Okay, confession time. One of my obsessions is reading user reviews on Amazon.com. I’ve written my share of them myself, and this blog post is a longer version of a review I posted there. Some of the other Amazon reviewers complain that this book repeats a lot of information that is scattered throughout Underhill’s earlier books. Fair enough. For those who have read and digested his previous books, there won’t be a lot of new information or techniques here.
However, in this book, Underhill has taken more time to explain techniques in detail. Want to know how to make a lapped dovetail joint in a timber frame with just a saw and axe? A hidden dovetail in a miter joint? Or a rule joint for a drop-leaf table? This book gives you the details, complete with line drawings that show important steps. I should emphasize, though, that these are not the step-by-baby-step instructions of conventional woodworking literature.
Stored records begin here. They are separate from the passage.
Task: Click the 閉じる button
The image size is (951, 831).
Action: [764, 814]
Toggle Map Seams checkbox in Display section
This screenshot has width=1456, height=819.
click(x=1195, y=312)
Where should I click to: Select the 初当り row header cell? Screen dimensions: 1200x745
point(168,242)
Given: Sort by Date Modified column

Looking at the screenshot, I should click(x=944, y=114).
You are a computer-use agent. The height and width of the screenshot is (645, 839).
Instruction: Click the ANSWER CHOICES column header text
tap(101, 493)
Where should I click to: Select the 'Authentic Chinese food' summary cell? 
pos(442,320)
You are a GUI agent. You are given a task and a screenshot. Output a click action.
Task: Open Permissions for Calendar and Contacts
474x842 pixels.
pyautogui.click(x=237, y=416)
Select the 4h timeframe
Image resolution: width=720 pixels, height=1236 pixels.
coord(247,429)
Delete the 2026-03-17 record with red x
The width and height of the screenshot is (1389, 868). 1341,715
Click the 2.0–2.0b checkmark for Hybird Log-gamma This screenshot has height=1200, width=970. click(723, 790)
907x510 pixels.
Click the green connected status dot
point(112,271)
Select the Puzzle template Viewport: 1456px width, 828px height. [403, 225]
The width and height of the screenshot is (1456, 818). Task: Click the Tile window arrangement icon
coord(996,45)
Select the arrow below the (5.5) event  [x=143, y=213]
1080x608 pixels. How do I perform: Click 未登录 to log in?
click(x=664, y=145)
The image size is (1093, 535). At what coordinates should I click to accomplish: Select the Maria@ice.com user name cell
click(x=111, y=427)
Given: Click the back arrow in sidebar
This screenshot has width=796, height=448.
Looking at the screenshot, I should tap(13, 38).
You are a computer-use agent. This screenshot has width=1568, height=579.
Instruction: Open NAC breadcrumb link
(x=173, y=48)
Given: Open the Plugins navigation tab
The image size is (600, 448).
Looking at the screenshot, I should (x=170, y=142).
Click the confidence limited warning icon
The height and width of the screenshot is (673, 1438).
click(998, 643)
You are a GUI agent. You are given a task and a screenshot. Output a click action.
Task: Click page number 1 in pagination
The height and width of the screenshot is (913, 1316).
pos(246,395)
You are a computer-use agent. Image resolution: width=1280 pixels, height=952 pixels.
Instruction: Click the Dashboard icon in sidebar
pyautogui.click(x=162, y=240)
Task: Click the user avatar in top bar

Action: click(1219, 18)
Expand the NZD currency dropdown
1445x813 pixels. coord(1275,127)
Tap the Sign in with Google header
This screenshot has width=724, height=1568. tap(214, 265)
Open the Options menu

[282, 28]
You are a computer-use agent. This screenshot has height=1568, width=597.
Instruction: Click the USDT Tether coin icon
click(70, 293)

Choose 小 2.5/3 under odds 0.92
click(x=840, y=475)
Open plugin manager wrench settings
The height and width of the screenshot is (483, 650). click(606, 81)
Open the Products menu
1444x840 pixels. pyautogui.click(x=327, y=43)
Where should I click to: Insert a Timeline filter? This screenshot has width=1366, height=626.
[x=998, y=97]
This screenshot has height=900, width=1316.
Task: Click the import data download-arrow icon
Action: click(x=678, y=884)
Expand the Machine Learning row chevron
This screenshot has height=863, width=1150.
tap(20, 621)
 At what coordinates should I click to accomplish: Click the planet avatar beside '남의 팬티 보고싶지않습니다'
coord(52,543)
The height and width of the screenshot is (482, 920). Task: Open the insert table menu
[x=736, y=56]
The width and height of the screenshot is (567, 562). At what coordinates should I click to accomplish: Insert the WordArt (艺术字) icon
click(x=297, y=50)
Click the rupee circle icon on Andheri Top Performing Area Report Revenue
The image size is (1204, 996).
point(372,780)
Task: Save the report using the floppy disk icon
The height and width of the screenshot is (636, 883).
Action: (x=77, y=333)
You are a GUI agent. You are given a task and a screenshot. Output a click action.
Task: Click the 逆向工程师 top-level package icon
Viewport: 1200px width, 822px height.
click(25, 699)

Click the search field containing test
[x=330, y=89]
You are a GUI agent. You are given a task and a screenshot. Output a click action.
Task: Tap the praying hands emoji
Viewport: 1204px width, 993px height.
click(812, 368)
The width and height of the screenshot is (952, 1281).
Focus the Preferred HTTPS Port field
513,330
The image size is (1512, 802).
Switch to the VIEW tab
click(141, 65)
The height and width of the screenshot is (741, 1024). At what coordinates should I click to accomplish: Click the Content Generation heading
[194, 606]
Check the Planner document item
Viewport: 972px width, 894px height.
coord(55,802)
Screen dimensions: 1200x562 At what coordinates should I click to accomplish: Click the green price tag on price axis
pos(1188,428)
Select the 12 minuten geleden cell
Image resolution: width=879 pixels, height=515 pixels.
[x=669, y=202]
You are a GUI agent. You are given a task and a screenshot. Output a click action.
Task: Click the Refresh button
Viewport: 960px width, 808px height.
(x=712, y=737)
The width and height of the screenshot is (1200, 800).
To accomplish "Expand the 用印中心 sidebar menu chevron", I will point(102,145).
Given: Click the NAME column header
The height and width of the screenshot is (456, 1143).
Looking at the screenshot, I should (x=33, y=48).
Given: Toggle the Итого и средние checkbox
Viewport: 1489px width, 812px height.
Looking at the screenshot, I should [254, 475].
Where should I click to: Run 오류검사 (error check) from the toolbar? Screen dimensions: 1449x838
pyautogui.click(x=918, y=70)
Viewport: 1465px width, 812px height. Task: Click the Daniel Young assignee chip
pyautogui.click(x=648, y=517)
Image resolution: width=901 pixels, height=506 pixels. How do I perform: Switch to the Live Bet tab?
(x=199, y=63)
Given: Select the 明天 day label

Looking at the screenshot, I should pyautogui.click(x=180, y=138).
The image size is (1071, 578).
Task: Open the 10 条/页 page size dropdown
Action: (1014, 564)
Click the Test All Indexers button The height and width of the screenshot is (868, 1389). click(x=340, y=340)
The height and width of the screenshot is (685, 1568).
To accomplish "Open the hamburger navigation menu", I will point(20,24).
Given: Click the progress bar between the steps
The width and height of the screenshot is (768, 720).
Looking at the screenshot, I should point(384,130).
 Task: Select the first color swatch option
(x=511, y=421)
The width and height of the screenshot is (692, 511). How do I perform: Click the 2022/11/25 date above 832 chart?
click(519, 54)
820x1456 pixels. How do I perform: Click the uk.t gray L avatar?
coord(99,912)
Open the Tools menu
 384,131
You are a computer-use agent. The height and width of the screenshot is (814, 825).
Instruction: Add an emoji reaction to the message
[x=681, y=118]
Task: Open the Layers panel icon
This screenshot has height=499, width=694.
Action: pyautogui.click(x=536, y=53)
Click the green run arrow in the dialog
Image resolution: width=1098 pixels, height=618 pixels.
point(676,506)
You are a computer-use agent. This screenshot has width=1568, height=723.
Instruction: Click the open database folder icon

Underhill is content to explain the crucial principles, guide you around common pitfalls, and let you work out some of the details on your own. But that has always been his way, as anyone already familiar with Underhill, either through his TV show or his books, will know already. Implicitly, the book shows that once you master the basic principles of a process, you become free to improvise at any number of levels.
The book is driven by a very simple thesis: there are two ways to cut wood, with an edge and with a wedge, and every possible woodworking operation uses one or both methods. This was something of a revelation to me, although I have been working wood for a few years now. This illustration alone was worth the Amazon price ($16.60):
Underhill shows that, although a sharp edge is merely the intersection of two planes, the angle at which they intersect is crucial. He explains the diagram: “With increasing acuity, the line of cutting ease goes up as the line of durability goes down. The durability line slides to the right with better steel, to the left with harder wood. Optimum sharpening lies at the intersection of these two lines” (pg. 7). Furthermore, the less acute the angle, the more the edge starts working like a wedge. That explained to me why, when I sharpened a plane iron at 35*, it never seemed to cut well, no matter how careful I was in my sharpening technique. At 35*, the edge just wasn’t sharp enough. Lowering the angle to somewhere between 25* and 30* helped immensely, even though the angle at which the edge meets the wood (45*) is perfectly constant.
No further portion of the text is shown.